Justificativa da alternativa correta:

A) Os repórteres policiais raramente usam o termo ‘hospital’.

Correta. O trecho demonstra que, por tradição ou costume de redação, usam outras palavras mais eruditas. O uso de “nosocômio” é um exemplo claro dado pelo próprio narrador, reforçado por expressões como “nunca chamariam um hospital de hospital”.

Análise das alternativas incorretas:

B) Errada. O texto não afirma que os repórteres deturpam a realidade, mas sim que usam linguagem rebuscada.

C) Errada. Não há menção à escolha da vítima pelo anonimato.

D) Errada. Não existe no texto a ideia de automedicação ou esquiva do atendimento médico.

E) Errada.
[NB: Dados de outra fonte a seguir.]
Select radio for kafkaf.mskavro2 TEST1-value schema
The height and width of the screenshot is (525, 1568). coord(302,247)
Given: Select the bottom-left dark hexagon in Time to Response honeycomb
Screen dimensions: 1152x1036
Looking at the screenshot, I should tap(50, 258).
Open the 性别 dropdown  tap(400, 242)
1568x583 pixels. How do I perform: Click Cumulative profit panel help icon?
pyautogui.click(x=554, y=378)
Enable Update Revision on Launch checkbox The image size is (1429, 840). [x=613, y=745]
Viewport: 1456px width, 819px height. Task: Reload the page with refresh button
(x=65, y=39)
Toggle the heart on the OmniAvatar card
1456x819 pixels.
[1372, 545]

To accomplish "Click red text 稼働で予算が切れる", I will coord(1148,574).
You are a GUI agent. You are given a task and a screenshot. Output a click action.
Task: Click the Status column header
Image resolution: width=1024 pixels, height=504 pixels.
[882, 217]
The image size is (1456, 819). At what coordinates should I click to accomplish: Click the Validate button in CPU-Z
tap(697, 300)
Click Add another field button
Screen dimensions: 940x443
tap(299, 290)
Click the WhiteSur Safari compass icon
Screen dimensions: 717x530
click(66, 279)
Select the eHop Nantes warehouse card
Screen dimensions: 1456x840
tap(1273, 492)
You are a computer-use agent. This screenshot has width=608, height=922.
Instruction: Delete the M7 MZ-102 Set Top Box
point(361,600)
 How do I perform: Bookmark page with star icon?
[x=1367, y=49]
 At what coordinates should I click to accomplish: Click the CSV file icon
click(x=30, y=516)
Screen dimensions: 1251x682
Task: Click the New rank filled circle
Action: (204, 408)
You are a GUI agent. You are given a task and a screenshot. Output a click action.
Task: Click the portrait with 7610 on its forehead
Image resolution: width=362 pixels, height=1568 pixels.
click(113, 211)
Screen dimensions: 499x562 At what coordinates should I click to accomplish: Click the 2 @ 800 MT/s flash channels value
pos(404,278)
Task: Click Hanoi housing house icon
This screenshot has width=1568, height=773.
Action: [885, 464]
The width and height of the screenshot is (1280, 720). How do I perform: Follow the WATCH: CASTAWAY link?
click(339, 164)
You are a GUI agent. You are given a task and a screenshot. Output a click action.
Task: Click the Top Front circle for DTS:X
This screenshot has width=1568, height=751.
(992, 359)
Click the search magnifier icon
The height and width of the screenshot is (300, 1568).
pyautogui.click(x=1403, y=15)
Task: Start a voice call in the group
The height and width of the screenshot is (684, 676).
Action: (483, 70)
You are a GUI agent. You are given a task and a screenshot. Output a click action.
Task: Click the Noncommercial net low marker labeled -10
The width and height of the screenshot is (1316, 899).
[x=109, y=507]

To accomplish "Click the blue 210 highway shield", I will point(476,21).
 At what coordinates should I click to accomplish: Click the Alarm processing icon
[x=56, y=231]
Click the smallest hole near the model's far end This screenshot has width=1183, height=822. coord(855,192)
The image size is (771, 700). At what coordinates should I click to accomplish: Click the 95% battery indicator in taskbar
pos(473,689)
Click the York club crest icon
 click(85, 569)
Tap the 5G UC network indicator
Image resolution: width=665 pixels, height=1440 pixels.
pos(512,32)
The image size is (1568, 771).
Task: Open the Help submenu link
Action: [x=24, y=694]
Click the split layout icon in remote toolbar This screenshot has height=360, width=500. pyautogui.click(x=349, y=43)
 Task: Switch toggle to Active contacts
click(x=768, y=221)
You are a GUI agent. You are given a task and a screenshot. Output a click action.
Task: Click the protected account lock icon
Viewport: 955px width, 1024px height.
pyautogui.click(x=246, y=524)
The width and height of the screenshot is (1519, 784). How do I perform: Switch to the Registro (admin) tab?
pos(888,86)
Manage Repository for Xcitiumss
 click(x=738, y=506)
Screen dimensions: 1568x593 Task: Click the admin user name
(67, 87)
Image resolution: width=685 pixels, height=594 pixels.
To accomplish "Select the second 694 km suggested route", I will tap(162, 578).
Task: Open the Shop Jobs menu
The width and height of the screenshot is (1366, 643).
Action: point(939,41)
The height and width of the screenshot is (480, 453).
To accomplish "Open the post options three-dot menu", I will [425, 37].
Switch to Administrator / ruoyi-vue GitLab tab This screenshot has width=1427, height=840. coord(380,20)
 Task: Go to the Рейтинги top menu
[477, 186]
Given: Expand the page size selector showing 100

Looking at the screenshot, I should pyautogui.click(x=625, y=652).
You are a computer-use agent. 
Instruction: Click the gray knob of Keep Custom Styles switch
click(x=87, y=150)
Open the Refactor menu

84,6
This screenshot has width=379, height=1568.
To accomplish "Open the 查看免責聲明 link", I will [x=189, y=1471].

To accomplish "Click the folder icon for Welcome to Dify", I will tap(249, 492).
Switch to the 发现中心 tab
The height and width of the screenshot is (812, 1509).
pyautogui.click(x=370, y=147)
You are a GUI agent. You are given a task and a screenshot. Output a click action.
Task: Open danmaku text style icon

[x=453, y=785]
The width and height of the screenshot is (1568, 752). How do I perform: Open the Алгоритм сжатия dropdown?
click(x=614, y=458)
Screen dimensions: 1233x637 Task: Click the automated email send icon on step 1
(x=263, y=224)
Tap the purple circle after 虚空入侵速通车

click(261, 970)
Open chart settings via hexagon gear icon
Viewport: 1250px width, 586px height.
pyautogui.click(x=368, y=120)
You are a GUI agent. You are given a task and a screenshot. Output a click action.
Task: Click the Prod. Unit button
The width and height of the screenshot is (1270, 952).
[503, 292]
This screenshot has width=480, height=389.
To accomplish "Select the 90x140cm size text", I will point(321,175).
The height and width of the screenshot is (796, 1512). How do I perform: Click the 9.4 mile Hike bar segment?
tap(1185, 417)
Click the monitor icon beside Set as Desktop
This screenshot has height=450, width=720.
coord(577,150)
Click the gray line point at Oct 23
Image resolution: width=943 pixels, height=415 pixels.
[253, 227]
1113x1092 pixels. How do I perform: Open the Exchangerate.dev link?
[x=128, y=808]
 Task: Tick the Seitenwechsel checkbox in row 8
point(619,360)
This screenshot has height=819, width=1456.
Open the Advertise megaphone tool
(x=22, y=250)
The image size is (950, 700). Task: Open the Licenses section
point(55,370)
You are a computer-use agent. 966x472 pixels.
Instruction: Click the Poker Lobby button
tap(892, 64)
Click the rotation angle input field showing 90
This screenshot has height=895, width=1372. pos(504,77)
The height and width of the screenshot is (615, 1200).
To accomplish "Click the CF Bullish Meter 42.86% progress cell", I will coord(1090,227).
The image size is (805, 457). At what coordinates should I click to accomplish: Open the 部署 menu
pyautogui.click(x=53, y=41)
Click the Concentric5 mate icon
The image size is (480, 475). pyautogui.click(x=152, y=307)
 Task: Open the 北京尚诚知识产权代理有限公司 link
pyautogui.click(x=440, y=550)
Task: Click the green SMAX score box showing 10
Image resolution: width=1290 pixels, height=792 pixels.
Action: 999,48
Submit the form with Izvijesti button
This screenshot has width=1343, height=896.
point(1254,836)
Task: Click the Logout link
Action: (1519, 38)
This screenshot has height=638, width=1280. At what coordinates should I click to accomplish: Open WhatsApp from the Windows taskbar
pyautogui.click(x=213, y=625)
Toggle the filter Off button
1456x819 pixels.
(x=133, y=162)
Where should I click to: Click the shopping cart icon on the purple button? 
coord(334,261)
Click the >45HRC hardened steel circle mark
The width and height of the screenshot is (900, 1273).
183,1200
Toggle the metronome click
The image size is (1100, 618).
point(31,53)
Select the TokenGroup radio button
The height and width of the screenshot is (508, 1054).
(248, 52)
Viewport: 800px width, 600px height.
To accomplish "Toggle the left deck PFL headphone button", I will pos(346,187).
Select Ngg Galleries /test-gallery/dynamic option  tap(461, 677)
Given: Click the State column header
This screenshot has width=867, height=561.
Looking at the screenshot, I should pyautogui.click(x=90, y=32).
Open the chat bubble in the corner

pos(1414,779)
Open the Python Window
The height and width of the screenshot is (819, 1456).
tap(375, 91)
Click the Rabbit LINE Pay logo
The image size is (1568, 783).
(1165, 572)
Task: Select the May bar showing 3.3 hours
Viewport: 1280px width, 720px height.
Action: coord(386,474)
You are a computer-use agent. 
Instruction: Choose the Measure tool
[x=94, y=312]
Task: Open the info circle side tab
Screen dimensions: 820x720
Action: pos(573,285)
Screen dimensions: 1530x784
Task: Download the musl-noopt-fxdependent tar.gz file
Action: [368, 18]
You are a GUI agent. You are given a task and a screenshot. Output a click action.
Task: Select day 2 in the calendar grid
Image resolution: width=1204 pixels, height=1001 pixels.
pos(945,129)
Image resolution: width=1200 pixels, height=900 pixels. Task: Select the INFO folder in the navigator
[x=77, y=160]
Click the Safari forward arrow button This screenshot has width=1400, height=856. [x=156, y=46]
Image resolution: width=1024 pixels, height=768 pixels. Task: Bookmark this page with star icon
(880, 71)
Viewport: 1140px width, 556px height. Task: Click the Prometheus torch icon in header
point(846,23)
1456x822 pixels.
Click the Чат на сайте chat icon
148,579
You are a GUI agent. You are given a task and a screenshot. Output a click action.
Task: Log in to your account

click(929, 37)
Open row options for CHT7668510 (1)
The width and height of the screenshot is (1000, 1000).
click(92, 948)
O texto não sugere que a vítima evite o hospital para não prestar queixa.

Estratégia de resolução e dica importante:

Para identificar ironias e críticas indiretas, atente-se a expressões absolutas (“nunca, em tempo algum”), repetições e exageros. O uso do humor costuma camuflar o que realmente se quer dizer. Por isso, busque o sentido figurado e não apenas o objetivo.

Assim, a correta compreensão das intencionalidades do narrador é essencial para evitar distrações com alternativas fora do contexto ou sem base textual.